Despite threats to public health posed by the coronavirus disease, renamed covid-19, the government is optimistic of closing 2022 with 50 million insured Filipinos.
In an interview, Juan Paolo P. Roxas, Microinsurance Head at Insurance Commission (IC), said insuring 50 million Filipinos in two years is the fighting target of the government.
“It’s the mandate of the government — to ensure 50 million Filipinos by 2022. That’s achievable. The industry is very optimistic in reaching out, particularly to the grassroots,” Roxas told reporters.
“Our goal is to work with everybody. We are now moving to tap the untapped market this year,” he added.
Roxas said the coronavirus outbreak may not hurt the insurance industry given that “human health is just one of the aspects of the business.”
He said developments such as the virus outbreak and the recent eruption of the Taal Volcano last January would make Filipinos more aware of the importance of getting insurance cover.
He said threats to public health should also challenge the insurance industry to come up with new products that would address new and emerging needs.
In a separate interview, Cebuana Lhuillier president and chief executive officer Jean Henri Lhuillier said the covid-19 outbreak is both a challenge and an opportunity for the insurance businesses.
Jonathan Batangan, first vice president and group head of Cebuana Lhuillier’s new venture Insurance Brokers Inc., said they will tap insurance partners to create new products that will provide coverage against epidemic outbreaks like covid-19.
The IC has yet to release full-year data on the industry’s performance in 2019. But as of the third quarter that year, some 40 million Filipinos have already been insured.
“We are optimistic and quite confident that by the year 2022, if things are steady just the way they are, we can hit the target. That means we have to onboard five million Filipinos a year,” Roxas stressed.
As of end-September, premium income soared 32.67 percent to P224.97 billion in three years — that’s a 2.768 percent increase from P218.91 billion in the same period in 2018.
Before this, premium income totaled P181.51 billion and P169.56 billion in the third quarter of 2017 and 2016, respectively.
Data showed life-sector premiums accounted for the bulk of 2019 premiums at P172.05 billion as of end-September while the nonlife sector contributed P44.02 billion in net premium written.
In 2016, the IC released microinsurance frameworks for agriculture, the health, and pre-need products to make the Philippines a microinsurance model in the region.
----
EXERCISE SET
1 > Answer these questions using the article on insurance coverage in the Philippines:
(a) What position does Juan Paolo P. Roxas hold at the Insurance Commission?
(b) As of the third quarter of 2019, about how many Filipinos had been insured?
(c) In what year did the Insurance Commission release microinsurance frameworks for agriculture, health and pre-need products?
2 > In the article on insurance coverage in the Philippines, rewrite the paragraph beginning "Jonathan Batangan, first vice president" as one shorter sentence that keeps its main facts.
3 > Reproduce the part of the article on insurance coverage in the Philippines starting at "Jonathan Batangan, first" and ending at "already been insured.".

RECORDED INFORMATION
----
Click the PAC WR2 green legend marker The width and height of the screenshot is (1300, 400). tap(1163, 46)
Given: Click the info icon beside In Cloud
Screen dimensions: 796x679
----
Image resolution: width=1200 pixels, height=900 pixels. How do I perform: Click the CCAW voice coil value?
----
RESULTS OF THE TASKS
1 >
(a) Microinsurance Head
(b) Some 40 million
(c) 2016

2 > Jonathan Batangan, first vice president and group head of Cebuana Lhuillier's Insurance Brokers Inc., said they will work with insurance partners on new products covering epidemic outbreaks such as covid-19.

3 >
Jonathan Batangan, first vice president and group head of Cebuana Lhuillier’s new venture Insurance Brokers Inc., said they will tap insurance partners to create new products that will provide coverage against epidemic outbreaks like covid-19.
The IC has yet to release full-year data on the industry’s performance in 2019. But as of the third quarter that year, some 40 million Filipinos have already been insured.